Una cinquantina di "professionisti" in erba hanno visitato il cantiere del nuovo ospedale di Varese. Dopo il giro con gli amministratori locali, Regione e azienda ospedaliera hanno ospitato i ragazzi di quarta e di quinta del geometri Daverio di Varese. Una possibilità per toccare con mano le fasi di lavorazione che si studiano tanto sui libri. Un’occasione per avvicinare i ragazzi ad una delle strutture pubbliche più importanti realizzate in città.

Entusiastici i commenti degli studenti al termine del lungo percorso tra i vari piani alla ricerca del dettaglio, dell’innovazione tecnologica, del calcolo geometrico relativo alle stanze: «In effetti sono un po’ piccole – commentano i giovani visitatori – ma le scelte tecnologiche sono impressionanti».

Accolti dal responsabile della sede varesina della Regione dottor Lenzi e dai vertici dell’azienda ospedaliera, i ragazzi hanno prima ascoltato velocemente la storia dell’ospedale e il ruolo determinante della Regione nelle scelte di politica sanitaria. Quindi , accompagnati dall’architetto Ciotti si sono lasciati guidare nel cantiere ancora molto attivo, per poi tornare in aula e chiarirsi meglio le idee: «Quanto è durata la fase progettuale, e a quante persone è stata affidata?» una delle tante domande fatte.

Per Silvio, Samuele e Alessandro ( nella foto Samuele e Alessandro) la "gita" al cantiere è stata un’occasione importante per vedere concretizzarsi la tanta teoria appresa sui libri: «Un’ottima iniziativa » giudica Alessandro a cui fa eco Silvio: «È la rappresentazione di ciò che impariamo sui banchi». Per tutti e tre l’ospedale è impressionante, magari le camere sono un po’ strette e i bagni senza finestre, ma le scelte tecnologiche sono straordinarie ( come il robottino o il carico leggero) e anche i colori sono finalmente azzeccati: «Perchè non se ne può più del bianco….».

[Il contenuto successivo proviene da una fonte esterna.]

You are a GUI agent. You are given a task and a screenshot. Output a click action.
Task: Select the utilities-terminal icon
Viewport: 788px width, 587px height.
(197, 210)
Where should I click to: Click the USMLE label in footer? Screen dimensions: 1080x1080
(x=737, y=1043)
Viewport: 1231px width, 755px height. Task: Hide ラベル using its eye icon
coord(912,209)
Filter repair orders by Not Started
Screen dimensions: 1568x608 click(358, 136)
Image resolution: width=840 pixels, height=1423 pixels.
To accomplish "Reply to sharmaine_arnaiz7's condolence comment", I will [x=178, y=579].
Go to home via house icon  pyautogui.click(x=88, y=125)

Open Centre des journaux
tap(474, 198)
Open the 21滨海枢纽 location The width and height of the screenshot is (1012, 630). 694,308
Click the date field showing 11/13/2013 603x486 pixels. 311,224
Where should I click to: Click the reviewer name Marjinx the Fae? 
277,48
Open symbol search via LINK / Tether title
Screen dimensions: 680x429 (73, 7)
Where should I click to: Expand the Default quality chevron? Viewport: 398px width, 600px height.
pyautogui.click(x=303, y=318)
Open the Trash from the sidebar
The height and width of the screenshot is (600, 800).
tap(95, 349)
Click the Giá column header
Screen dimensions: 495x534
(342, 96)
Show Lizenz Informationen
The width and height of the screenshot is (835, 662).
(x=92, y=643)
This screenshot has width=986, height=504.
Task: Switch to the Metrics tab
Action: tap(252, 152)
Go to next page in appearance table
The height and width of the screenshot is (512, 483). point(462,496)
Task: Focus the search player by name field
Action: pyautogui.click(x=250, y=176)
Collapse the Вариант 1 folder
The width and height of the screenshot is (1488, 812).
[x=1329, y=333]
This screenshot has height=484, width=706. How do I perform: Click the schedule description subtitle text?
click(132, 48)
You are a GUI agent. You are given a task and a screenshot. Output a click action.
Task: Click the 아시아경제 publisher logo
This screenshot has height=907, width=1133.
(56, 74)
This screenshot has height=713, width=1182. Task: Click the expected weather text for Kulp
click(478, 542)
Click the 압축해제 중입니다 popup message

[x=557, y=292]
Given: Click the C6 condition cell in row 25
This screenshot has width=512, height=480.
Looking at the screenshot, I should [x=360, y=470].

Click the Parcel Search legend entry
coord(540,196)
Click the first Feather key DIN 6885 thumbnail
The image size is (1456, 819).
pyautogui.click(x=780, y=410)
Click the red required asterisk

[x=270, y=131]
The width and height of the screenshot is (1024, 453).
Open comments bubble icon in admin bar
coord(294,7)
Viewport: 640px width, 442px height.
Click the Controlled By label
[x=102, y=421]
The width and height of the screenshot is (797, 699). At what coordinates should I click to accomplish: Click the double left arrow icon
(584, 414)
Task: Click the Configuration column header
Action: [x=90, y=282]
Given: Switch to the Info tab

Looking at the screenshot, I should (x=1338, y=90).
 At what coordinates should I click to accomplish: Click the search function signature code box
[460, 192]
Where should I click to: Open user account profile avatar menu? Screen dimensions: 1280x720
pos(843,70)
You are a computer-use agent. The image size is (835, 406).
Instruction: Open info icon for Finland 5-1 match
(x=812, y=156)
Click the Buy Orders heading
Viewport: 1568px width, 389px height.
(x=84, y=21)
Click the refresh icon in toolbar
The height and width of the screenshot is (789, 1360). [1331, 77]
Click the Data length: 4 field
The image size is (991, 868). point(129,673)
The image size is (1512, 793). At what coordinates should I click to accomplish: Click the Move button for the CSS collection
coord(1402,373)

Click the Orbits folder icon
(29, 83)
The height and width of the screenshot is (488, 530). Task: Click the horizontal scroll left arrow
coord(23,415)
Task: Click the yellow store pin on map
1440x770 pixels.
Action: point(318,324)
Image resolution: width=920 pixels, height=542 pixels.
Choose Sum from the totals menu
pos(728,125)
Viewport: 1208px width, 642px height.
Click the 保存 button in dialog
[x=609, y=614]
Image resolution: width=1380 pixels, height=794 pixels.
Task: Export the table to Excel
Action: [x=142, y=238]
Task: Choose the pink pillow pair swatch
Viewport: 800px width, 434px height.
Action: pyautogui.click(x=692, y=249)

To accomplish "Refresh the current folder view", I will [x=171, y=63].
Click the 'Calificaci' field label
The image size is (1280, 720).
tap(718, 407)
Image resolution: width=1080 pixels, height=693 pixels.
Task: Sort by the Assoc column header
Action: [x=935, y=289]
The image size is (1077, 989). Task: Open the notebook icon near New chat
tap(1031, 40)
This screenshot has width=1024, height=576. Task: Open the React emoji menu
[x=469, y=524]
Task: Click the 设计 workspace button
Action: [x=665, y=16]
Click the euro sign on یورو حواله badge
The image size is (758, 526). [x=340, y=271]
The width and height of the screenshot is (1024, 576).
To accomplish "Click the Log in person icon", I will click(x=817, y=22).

Tra i visitatori anche la dirigente dell’Isis di Gavirate Daniela Tam Baj: «I miei geometri sono rimasti in classe perchè avevano la prova simulata della maturità. Io, però, ero molto interessata e ho approfittato dell’invito per venirmi a togliere molti dubbi…e anche pregiudizi. È proprio bello, speriamo che lo consegnino presto alla città».